= Supplied passage =
+++


    When I was a young kid, all of my friends and I knew the meaning of “escape by the skin of my teeth” and not a single one of us knew it was the translation of B’3or SHinai, a Hebrew pun on the word B’QoSHi (which means barely, hardly, with difficulty) in the biblical book of Job 19:20.

    The majority of idioms are transliterated (not translated) from a foreign language directly into words that look/sound/feel like the target language. For English idioms, there are not a lot of foreign languages involved: Germanic, Latin, Aramaic (during the 600 years it was a lingua franca), French (1066), Hebrew & Greek (biblical translation), Arabic (7 Crusades, Spanish Armada 1588 => Black Irish), Yiddish (in England prior to the Expulsion in 1290; 1840s from Germany, early 1900s from Eastern Europe), etc.

+++

= Source material =
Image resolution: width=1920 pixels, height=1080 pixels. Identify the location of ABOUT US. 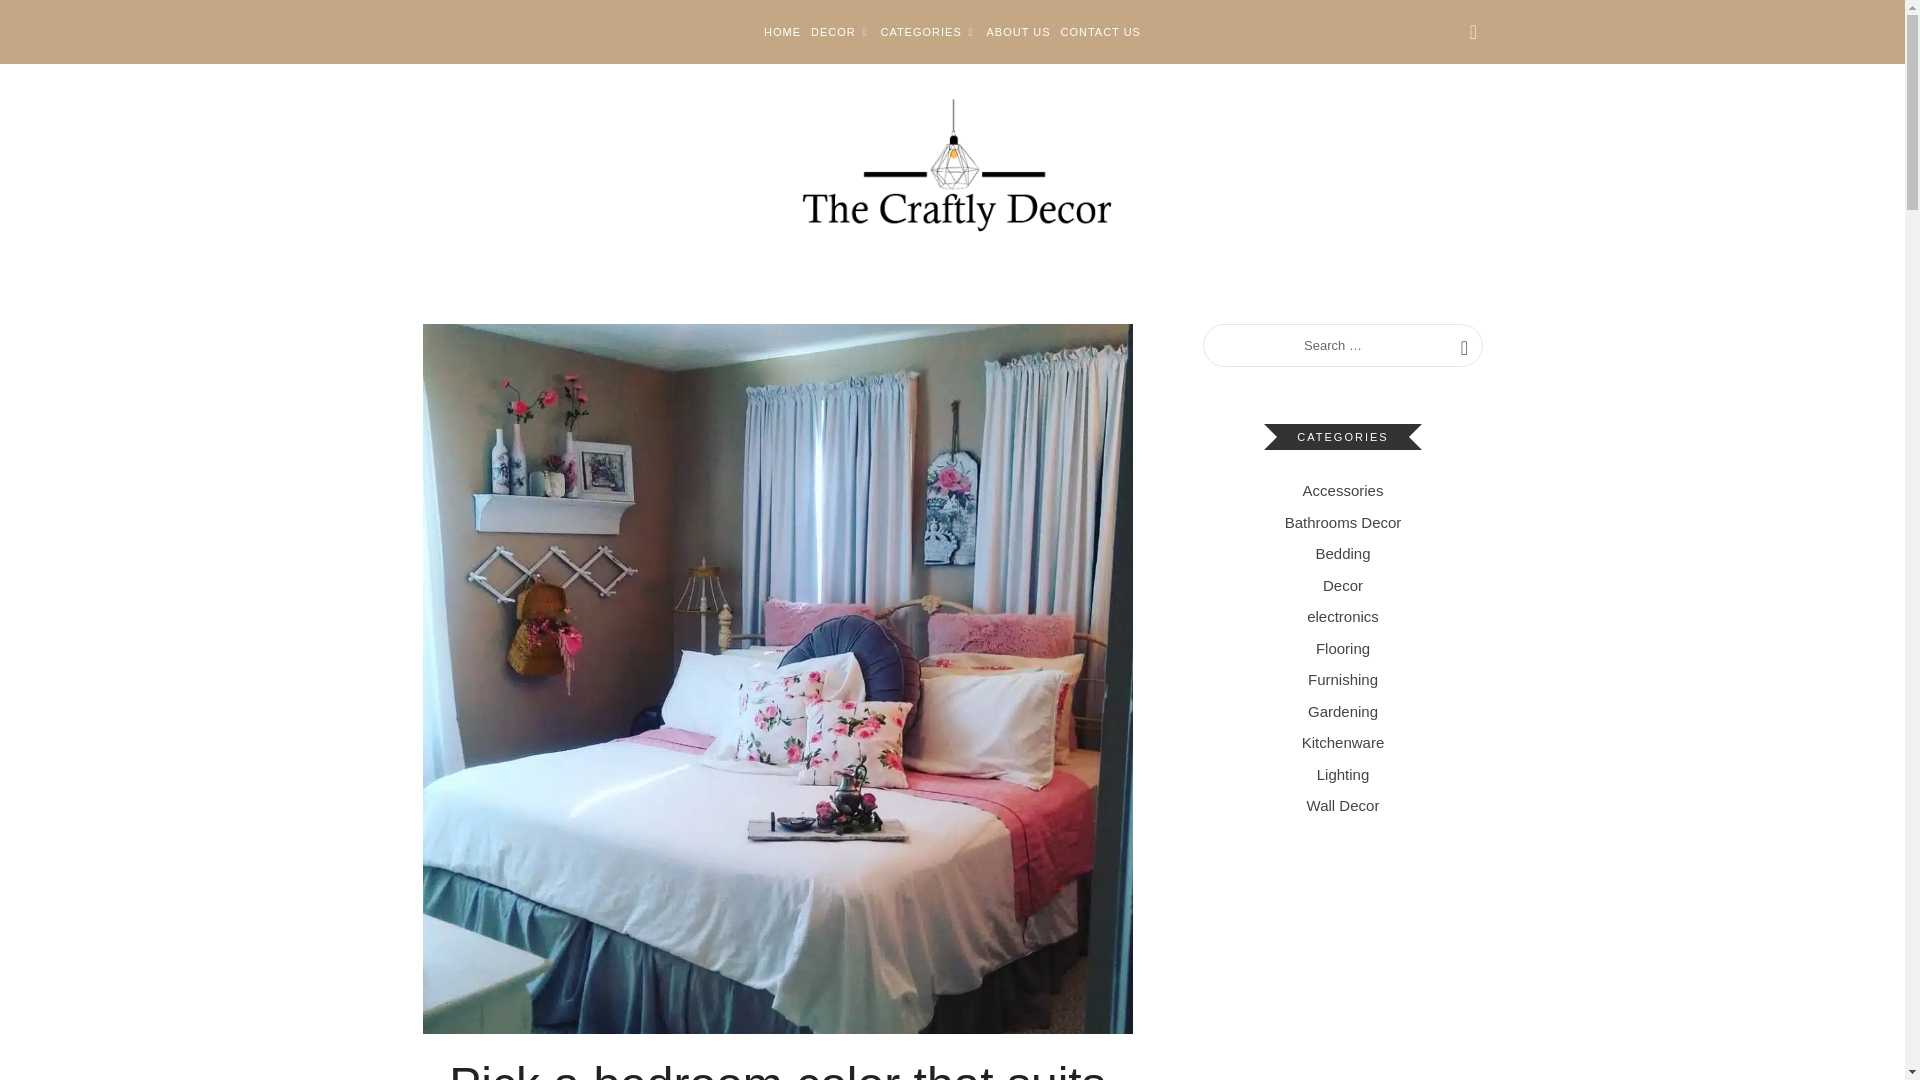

+++

= Your assignment =
Summarize the passage on the origins of idioms in two sentences.

= Answer space =
The phrase "escape by the skin of my teeth," known to the writer and friends as children, is a translation of B'3or SHinai, a Hebrew pun on B'QoSHi (meaning barely, hardly, or with difficulty) in Job 19:20. Most idioms are transliterated rather than translated into words that look, sound, or feel like the target language, and English idioms draw on only a few foreign languages, among them Germanic, Latin, Aramaic, French, Hebrew, Greek, Arabic, and Yiddish.